As the economy has more or less ground to a halt over the last several weeks, time has become harrowing for homeowners who face frozen income streams and continuing mortgage payments due to the coronavirus pandemic.
It’s also confusing at times as options for homeowners looking to stay afloat and in their residences during this unexpected and difficult economic downturn can be a bit complicated to untangle.
The CARES Act, for example, allows mortgagees with federally-backed home loans to skip payments for up to one year, but it doesn’t specify rules for repayment after the year is through. That has left borrowers complaining of massive balloon payments of all delayed payments scheduled to hit them at once at the end of the year.
The Federal Reserve has cut interest rates to record lows, kicking off a wave of mortgage refinancing applications, which JPMorgan Chase and other big banks have responded to by hiking credit requirements for mortgage borrowers.
But one player’s choice to retreat from the field is another’s opportunity to gain ground, Noah Founder Sahil Gupta told Karen Webster in a recent conversation. For all of the pain and uncertainty the coronavirus has injected into the economy, he noted, it has also turned out to be a chance for Noah to reach a bigger customer base with its novel approach to tapping home equity to free up a new source of cash for homeowners.
Refiguring Refinancing
Noah, Gupta noted, is not a lender — although it is often mistaken for one because its process includes many of the same things that lenders are historically known for doing when extending credit. The company checks FICO scores, employment history, income levels, asset counts, etc.

Records supplied:
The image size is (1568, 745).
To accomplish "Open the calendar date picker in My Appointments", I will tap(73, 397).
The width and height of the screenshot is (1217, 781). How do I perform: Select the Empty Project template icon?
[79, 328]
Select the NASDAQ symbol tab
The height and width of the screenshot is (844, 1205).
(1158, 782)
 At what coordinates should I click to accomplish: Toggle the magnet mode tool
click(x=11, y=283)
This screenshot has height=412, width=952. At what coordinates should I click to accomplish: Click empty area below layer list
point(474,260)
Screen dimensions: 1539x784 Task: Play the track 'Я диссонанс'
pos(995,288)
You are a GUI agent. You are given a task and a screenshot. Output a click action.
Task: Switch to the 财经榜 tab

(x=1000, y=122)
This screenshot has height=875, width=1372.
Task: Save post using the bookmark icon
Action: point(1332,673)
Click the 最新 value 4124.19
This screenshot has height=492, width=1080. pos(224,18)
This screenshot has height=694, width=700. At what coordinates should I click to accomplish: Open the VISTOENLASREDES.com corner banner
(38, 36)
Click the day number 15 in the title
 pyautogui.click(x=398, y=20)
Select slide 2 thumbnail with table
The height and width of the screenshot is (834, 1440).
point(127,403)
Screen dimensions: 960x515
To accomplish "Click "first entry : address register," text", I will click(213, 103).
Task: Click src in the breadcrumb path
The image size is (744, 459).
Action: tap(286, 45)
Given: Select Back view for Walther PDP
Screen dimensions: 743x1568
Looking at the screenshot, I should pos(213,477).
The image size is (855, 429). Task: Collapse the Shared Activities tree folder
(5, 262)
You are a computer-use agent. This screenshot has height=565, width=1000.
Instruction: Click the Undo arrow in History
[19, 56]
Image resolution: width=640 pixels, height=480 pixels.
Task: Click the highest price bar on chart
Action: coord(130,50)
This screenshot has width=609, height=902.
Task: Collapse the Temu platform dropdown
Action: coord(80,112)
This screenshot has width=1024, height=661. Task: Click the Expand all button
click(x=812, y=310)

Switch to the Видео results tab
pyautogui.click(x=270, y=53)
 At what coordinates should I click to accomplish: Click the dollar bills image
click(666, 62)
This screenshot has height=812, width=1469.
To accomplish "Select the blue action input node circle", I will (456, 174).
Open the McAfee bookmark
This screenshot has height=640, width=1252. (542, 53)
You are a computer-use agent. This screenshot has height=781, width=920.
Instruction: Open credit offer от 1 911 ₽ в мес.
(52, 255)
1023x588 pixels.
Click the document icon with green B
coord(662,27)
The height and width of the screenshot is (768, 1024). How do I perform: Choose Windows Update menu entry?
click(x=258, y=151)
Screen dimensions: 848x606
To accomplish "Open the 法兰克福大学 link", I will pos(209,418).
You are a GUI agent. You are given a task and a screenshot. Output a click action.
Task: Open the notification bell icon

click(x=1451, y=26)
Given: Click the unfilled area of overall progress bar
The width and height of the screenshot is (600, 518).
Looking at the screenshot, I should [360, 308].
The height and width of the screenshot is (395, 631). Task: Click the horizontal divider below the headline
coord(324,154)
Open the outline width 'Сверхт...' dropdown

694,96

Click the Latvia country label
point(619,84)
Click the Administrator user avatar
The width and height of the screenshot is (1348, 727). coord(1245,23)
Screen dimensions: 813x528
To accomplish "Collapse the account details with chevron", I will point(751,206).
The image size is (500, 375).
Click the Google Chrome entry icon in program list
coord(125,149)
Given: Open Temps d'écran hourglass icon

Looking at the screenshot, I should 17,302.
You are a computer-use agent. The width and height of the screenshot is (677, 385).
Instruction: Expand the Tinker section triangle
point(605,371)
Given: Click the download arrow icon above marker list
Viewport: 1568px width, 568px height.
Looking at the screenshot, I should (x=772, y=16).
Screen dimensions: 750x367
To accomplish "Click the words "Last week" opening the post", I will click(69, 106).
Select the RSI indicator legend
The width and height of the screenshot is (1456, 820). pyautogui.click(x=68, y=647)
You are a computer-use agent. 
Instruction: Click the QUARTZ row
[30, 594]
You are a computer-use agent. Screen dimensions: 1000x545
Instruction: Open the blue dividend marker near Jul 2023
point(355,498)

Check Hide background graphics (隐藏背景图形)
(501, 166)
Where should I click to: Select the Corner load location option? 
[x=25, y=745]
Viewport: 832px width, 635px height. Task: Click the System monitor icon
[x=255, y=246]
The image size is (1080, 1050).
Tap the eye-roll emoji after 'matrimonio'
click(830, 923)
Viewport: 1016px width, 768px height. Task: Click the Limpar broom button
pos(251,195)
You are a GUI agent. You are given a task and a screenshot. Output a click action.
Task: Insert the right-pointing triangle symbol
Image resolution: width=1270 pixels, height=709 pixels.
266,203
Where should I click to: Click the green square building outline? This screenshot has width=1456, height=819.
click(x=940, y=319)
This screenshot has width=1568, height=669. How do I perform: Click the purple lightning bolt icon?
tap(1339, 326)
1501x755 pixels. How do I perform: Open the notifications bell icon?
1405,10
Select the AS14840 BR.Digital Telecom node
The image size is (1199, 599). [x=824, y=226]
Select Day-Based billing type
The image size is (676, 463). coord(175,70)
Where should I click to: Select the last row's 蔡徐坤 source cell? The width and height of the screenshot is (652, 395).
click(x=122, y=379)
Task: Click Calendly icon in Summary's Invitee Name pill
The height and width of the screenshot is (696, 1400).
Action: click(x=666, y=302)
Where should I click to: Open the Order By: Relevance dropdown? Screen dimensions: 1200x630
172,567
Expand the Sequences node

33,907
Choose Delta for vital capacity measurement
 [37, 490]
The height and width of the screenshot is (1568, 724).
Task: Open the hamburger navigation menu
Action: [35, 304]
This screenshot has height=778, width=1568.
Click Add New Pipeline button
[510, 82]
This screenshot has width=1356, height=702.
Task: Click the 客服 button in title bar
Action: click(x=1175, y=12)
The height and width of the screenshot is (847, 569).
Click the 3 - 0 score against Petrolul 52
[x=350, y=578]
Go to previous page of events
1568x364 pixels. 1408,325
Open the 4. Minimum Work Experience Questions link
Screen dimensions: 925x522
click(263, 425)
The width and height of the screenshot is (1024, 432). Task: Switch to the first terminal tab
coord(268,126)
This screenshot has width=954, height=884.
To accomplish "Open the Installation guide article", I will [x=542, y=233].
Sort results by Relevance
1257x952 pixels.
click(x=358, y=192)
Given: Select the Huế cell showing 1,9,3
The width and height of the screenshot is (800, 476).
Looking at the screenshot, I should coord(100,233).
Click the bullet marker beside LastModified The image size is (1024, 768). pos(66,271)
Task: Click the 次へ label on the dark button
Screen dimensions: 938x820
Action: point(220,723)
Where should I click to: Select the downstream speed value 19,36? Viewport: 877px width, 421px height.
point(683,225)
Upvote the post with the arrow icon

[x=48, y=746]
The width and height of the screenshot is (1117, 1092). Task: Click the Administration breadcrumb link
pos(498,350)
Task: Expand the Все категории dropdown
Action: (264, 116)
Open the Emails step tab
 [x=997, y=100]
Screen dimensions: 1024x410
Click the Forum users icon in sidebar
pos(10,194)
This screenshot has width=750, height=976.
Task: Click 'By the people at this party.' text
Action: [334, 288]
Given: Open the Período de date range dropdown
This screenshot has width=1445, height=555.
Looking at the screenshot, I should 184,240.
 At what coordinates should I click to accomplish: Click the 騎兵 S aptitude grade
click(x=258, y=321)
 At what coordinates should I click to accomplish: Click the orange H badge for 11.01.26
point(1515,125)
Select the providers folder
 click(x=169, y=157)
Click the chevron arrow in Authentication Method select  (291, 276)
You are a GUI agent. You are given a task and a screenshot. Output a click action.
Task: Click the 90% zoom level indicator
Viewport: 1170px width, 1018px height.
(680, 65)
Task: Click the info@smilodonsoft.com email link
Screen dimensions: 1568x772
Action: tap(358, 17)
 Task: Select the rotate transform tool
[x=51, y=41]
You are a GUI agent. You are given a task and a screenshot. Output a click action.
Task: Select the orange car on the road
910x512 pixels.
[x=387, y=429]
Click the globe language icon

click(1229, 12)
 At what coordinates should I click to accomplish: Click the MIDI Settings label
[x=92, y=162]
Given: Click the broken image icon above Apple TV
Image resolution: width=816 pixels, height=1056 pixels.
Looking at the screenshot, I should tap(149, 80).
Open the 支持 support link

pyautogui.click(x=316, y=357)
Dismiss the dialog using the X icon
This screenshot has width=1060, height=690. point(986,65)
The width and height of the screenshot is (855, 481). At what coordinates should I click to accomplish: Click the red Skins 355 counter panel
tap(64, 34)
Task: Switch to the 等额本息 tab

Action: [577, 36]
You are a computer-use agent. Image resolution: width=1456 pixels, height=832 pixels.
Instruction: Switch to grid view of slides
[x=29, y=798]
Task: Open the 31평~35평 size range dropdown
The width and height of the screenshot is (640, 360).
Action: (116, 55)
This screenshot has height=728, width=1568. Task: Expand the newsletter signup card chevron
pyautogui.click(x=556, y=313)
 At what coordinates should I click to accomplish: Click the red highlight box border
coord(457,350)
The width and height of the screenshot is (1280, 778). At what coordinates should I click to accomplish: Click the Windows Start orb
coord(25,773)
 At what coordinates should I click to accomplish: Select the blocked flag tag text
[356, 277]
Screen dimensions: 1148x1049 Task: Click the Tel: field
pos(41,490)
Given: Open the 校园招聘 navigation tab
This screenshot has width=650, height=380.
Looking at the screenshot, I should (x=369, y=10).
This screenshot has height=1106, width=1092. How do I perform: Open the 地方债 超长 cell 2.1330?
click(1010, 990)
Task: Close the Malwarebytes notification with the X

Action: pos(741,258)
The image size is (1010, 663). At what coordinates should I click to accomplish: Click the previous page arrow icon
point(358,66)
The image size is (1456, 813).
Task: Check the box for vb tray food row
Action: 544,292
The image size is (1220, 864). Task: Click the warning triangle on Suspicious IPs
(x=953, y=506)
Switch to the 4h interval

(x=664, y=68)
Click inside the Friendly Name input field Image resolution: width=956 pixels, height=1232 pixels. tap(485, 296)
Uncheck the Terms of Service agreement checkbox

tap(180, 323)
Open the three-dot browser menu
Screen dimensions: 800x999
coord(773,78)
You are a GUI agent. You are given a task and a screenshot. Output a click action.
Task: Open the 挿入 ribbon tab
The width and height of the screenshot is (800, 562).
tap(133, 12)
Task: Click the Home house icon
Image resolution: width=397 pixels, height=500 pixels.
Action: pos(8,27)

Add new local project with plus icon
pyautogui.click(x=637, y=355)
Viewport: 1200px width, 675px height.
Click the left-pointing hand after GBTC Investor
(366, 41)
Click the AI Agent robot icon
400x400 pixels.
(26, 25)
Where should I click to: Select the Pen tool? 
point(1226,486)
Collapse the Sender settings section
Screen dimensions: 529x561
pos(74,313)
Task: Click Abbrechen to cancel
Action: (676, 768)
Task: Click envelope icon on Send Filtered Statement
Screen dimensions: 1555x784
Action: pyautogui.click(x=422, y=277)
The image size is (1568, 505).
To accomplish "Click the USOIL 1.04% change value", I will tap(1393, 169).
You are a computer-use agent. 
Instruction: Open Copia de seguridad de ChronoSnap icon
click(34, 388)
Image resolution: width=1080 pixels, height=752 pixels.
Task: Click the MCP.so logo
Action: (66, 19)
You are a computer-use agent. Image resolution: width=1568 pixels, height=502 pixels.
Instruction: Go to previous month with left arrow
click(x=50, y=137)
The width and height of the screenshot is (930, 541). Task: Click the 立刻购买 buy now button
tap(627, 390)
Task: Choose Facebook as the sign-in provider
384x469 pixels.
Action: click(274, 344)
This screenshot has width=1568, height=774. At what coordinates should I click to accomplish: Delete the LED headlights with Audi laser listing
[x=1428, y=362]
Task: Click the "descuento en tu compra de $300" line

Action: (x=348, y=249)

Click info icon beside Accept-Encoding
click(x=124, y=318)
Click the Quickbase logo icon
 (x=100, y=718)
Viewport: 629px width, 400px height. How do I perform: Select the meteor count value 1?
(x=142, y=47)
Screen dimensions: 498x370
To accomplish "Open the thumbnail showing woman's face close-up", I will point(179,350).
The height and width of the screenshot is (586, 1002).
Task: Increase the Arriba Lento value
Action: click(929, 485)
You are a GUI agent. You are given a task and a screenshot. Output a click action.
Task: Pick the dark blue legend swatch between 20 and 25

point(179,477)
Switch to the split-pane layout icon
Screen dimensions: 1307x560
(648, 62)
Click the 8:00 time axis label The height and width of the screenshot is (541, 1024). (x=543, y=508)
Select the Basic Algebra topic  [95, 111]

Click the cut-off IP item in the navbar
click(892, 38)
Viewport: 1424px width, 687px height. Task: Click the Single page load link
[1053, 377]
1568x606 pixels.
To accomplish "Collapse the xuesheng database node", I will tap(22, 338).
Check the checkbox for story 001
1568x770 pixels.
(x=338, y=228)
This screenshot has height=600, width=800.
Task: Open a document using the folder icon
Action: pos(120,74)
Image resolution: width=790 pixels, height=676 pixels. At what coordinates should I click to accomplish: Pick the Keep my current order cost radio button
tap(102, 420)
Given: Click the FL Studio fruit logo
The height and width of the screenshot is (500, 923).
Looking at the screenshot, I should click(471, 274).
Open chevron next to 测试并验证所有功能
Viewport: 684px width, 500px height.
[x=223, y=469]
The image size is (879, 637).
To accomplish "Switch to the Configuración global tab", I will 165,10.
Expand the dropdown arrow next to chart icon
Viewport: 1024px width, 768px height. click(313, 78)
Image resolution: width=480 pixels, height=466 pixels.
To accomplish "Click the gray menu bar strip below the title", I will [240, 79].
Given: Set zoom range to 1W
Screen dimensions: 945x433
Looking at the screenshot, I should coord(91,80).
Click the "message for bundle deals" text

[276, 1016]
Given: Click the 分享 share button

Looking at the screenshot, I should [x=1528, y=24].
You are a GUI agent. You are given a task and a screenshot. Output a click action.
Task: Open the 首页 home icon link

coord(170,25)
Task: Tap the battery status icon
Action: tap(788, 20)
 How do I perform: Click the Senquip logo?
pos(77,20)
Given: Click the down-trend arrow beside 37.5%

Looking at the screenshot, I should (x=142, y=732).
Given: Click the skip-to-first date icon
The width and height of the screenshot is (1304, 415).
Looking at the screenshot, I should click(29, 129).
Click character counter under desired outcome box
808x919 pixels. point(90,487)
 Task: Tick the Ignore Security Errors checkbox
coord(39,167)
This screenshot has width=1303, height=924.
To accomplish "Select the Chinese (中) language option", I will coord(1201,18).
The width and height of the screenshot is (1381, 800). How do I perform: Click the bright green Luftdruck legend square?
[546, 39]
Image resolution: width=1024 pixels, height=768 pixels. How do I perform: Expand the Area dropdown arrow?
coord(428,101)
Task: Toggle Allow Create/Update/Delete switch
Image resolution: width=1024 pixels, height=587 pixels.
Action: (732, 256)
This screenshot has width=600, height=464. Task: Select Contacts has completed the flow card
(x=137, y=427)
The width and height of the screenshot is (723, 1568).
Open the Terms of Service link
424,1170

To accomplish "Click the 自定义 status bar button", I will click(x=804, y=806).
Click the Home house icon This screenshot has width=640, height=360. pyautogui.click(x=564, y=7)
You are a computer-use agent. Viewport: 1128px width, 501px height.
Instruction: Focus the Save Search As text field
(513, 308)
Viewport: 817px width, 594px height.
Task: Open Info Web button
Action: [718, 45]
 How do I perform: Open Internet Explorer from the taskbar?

Parts of the exercise:
- 1) From the article on homeowners and the coronavirus, list each thing Noah checks in its process.
- 2) Please continue the article on homeowners and the coronavirus, picking up after its final sentence.

Answers below:
- 1) FICO scores, employment history, income levels, asset counts

- 2)
What happens next however, is very different. Once the assessment is done, an online process that takes about 90 seconds, produces an offer for a payment that is based on those criteria, the outstanding mortgage and the value of the home. That payment is actually an equity stake that Noah takes in that home. The payback term is 10 years, which tends to be about the average length of time that a homeowner stays in the house before selling. Repayment of that investment is that equity plus a percent of any appreciation (or depreciation) in the value of the home over and above that payment.
“We are sharing in either upside or downside between today’s valuation and the valuation of the future,” Gupta explained, noting that on average, Noah’s typical appreciation share comes in at roughly 30 percent.
On average, Gupta said, consumers borrow about $100,000 in equity — and the firm’s model expects that the average term of a relationship will be for a five- to seven-year term, although 10 is the upper limit. Gupta said that what has been interesting to note thus far is how many repayments are made years earlier than expected — with payments going out in 2017 and 2018 already coming back in repaid.
And the models, he noted, are getting quite an educational experience these days as the COVID-19 pandemic has both increased interest in the platform and changed the profile of who is coming to cash out the equity they have in their homes.
In many ways, COVID-19 has exposed the massive vulnerabilities in a globally connected economy, all at once and nearly overnight. Things that were flowing seamless are now chaotic, and what happens next is going to be very interesting to see for all of us, he said.
Redefining Normal
Gupta said that consumer interest in Noah has spiked in these early days of the COVID-19 pandemic. Consumers are being proactive and pulling out equity funds now so they can keep paying their mortgage uninterrupted, trying hard to save money and better deploy their cash resources.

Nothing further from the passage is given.